### WORK ITEM
From the records below, output exactly the lines running from the line containing "Viewport: 841px width, 575px height." through the line containing "Viewport: 764px width, 554px height.", and no others.

.....

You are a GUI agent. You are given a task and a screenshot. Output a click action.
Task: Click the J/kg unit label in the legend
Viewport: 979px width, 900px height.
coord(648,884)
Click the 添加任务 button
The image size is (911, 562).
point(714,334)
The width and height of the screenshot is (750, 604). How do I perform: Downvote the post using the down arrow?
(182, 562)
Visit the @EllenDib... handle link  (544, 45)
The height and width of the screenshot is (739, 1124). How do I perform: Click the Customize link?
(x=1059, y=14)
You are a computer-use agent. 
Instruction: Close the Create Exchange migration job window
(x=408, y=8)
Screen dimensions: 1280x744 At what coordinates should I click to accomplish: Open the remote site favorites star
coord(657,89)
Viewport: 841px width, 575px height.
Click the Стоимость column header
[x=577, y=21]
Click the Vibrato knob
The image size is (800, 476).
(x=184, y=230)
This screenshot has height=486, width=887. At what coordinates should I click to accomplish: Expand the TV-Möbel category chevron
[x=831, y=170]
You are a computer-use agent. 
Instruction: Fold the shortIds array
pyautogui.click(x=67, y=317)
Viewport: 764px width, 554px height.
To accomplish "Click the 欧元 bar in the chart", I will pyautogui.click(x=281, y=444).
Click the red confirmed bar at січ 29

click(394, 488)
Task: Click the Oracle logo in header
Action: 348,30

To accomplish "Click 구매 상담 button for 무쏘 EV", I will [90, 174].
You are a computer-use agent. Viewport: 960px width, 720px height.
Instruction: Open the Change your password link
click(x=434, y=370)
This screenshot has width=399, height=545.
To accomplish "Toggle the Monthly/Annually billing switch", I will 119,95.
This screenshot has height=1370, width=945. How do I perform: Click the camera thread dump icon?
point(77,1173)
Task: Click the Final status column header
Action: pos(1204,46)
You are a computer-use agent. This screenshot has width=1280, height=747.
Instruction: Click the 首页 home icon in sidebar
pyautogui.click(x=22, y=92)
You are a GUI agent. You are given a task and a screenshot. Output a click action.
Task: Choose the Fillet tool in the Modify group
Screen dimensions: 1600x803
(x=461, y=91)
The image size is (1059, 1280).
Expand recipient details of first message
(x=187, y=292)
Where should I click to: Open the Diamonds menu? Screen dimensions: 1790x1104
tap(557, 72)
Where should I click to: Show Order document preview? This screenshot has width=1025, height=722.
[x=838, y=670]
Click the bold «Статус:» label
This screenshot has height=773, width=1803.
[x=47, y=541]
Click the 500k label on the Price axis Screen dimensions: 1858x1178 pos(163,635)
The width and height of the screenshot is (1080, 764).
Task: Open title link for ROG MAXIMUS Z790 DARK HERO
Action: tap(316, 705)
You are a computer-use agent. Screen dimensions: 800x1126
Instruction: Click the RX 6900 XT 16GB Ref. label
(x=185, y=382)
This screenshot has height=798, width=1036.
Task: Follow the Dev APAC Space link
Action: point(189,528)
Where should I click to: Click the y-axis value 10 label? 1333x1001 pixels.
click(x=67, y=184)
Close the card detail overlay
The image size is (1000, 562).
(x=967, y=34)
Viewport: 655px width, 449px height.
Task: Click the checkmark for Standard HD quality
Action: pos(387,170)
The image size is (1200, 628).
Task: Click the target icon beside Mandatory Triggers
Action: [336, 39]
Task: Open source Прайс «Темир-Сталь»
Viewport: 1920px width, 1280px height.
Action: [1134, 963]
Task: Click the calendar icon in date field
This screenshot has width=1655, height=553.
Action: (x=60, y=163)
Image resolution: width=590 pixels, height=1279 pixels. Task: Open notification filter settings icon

.....

### RESULT OF THIS TASK
Viewport: 841px width, 575px height.
Click the Стоимость column header
[x=577, y=21]
Click the Vibrato knob
The image size is (800, 476).
(x=184, y=230)
This screenshot has height=486, width=887. At what coordinates should I click to accomplish: Expand the TV-Möbel category chevron
[x=831, y=170]
You are a computer-use agent. 
Instruction: Fold the shortIds array
pyautogui.click(x=67, y=317)
Viewport: 764px width, 554px height.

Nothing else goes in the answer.